Changer le nom du musée cimente cette décision dans le discours gouvernemental officiel. L’histoire du Canada ne devrait plus passer par l’étude de l’histoire d’un certain nombre de civilisations — francophones, anglophones et amérindiennes —, mais seulement de celle du Canada. Il est donc présenté comme un peuple uni, n’ayant pas de différences communautaires ou culturelles. Les particularités des peuples québécois et amérindiens se perdent alors dans un tout assimilable : guerrier, conservateur, monarchiste, etc. Le gouvernement fait ainsi tout son possible pour niveler les différences et les faire disparaître de notre mémoire collective. On assiste à la construction en temps réel d’un nouveau discours explicatif de ce qu’est la nation canadienne, qu’il veut maintenant enseigner aux générations futures. C’est socialiser les jeunes le plus tôt possible dans un monde simplifié, sous le couvert de l’objectivité de la science.

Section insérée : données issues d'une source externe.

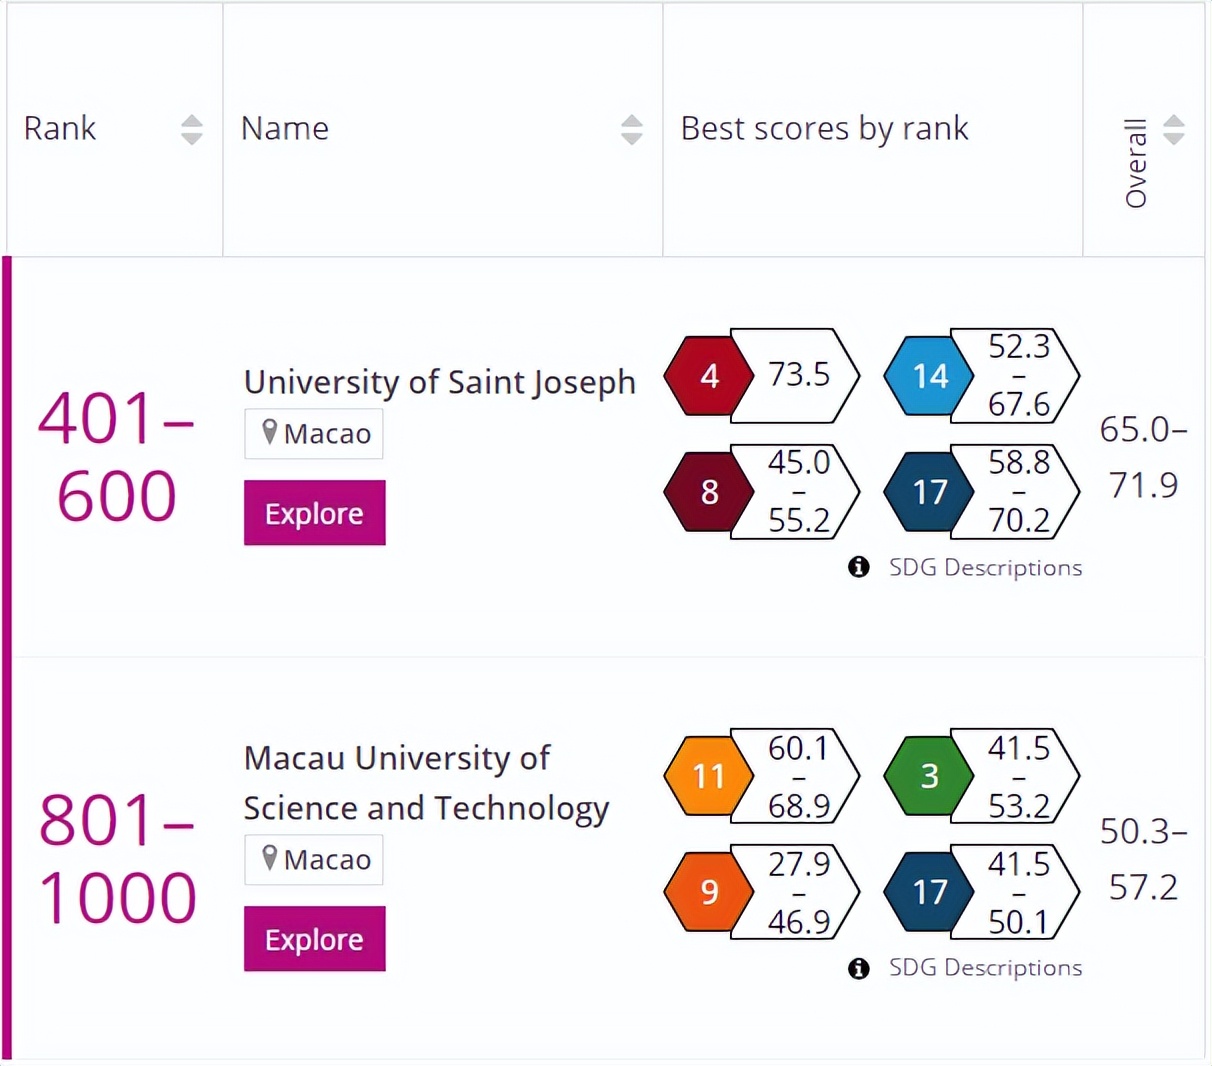
Task: Sort by Overall score arrows
Action: tap(1174, 129)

On se rappellera l’insistance qui a été mise à la promotion de la « glorieuse guerre » de 1812. C’était d’un ridicule grotesque. Ce moment fondateur devrait remplacer celui de la guerre de Sept ans et de la bataille des plaines d’Abraham à Québec? C’est une excellente tentative de vouloir noyer le poisson québécois dans le reste de la « fraternité canadienne ». Le retour d’une volonté monarchisante et d’un lien particulier avec une dictatrice de droit divin et de naissance refait son apparition dans les politiques gouvernementales et découle d’une même pensée anachronique.

Cet écran de fumée n’est rien d’autre que ce qu’il est : de la fumée. Il est intenable d’accepter, encore une fois, que le gouvernement Harper fasse tout en son pouvoir pour écraser le poids de la science, sinon pour la déformer et la mettre à son service. Il est impératif d’avoir des instruments objectifs qui nous permettent de mieux comprendre le monde qui nous entoure. Cela vaut autant pour la science climatique que pour l’interprétation de l’histoire. Ces instruments doivent rester à l’abri des manigances politiques et d’intérêts idéologiques.